No other tender was received, except the tender of this company. While asking tenders from the public, the department put this company in possession of the work, under a direct message from the chief engineer instructing Mr. Stead to put them at work and specifying distinctly the condition that they were to be allowed for the work, whatever the lowest tender would be. There was only one tender of course. No man of ordinary, common sense would ever suppose that there would be any other. Why should any people tender to do that work when this company was already in charge and had written authority from the office giving them the work. The minister was placing that work in the hands of the Maritime Company at whatever price they chose to tender for themselves. The hon. gentleman makes the statement, probably on the recollection of a year ago, but there are numbers of gentlemen on both sides who heard all this evidence given forty-eight hours ago and who have read the papers.
I think I can read and understand documents just as well as my hon. friend, and I tell this committee that the understanding-not only verbal, but written-was that the company should be simply given the work temporarily until tenders were received, in which case we would accept the lowest tender and they would be paid for what they had done at the lowest tender rate. That is not new. It is not a practice inaugurated since I became minister, but one which has prevailed a long time-probably ever since confederation. Where there is urgent work to be done, tenders are called, and the person who does the temporary dredging is paid simply for what he does at the price of the lowest tender and then has to quit. In this case if any one else had tendered for even 85 cents per cubic yard, the company would have had to accept that for the work they did and then they would have had to take their dredge away, and the dredge owned by the lowest tenderer would be put in its place. The hon. gentleman says that the fact of the company having been set to work, prevented other people from tendering. I do not believe it. I do not believe my hon. friend can produce the testimony of any dredge contractor who would say that he was deterred from tendering by reason of another being put to work. But I know perfectly well, hy reason of the isolated position of Gaspereau that it was possible, if this company did not put their dredge to work, which they were bringing down through the Straits of Northumberland, we would not get the work done, and it was work which the people of Gaspereau and Port Elgin represented as work of the most urgent character.

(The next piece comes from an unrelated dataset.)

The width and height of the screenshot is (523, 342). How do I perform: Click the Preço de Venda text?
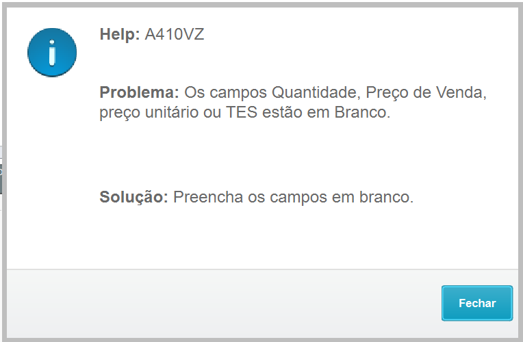(x=426, y=92)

On its way to St. John, the dredge stopped as I had recommended. Why should it not stop, it was arranged with the responsible head of the department that it should. They notified the engineer that they were ready to go to work and they went to work upon the arrangement I have mentioned. That was a fair and reasonable and businesslike arrangement. It is one only come to in cases of urgency. It would not have been come to, under these circumstances, but for the fact that this dredge was brought down and passed this very spot, and, on account of the urgency, it was not unreasonable to give it the work temporarily. What should I have done?
How has the country suffered by that? My hon. friend says that if I had not done. that, somebody else might have come in and tendered. But he cannot find the slightest evidence that any contractor was prepared or would have tendered for that work, whether the dredge was at work or not. Is not this the important thing, that I advertised for tenders and nobody evidently wanted to go there to go to works. And is it not an important fact that, the next year, these people, the Maritime Dredging Company, having the opportunity to go there to work, did not want to go? If it were the ' soft snap ' my hon. friend would have the committee believe, would not they have been anxious to go there? But they had had enough of it; they had worked there under most disadvantageous circumstances. And, when we actually put the government dredge to work, we found that a fair and reasonable cost was $1 per cubic yard. Now, does the hon. member think the price is too great? Does he think that the late W. J. McCordick gave a fictitious valuation for that work? Will my hon. friend who represents the city of_St. John (Mr. Daniel) rise in his place and say that he would not rely on the statement which the late superintendent of dredging made? I do not think he will, for he knew W. J. McCordick as well as I did, and he knows there was not a more careful and conscientious official in the employ of the Dominion than that gentleman. And will he say that Mr. Scammell, an engineer of ability and integrity, would go up there, and, having examined the work, make a false certificate? And would he say that Mr. Stead, who also saw the work, had to go on it day after day, made a false report when he said that it was worth 90 cents a yard? Surely, these hon. gentlemen who have taken up days and days of the time of the Public Accounts Committee
The same gentleman. And may I say that not a man from the town of Richibucto, the county of Kent, or the province of New Brunswick, has ventured to come here before the committee, except Mr. Richard O'Leary, and impugn the valuation, and
These hon. gentlemen incurred the expense of summoning a very prominent man, a resident of Richibucto, Mr. James, a prominent lawyer, who has lived in Richibucto all his life, and who drew the deed of this property to Mr. O'Leary, yet not one of them ventured to ask Mr. James the fair value of the property. On the other hand, disinterested witnesses testified that it was fairly worth from $5,000 to $10,000. And I will say this to the hon. gentleman (Mr. Lalor) who asked this question, that the Crown can dispose of a part of that property, retaining the portion which we require more immediately and which is most necessary for the purpose of the Crowm with a view to extending the railway wharf, for $3,500.
And, with this sold, we shall have a most valuable property, which, when it is improved, will be not only of advantage to the general trade, but will greatly promote the interest of the town of Richibucto.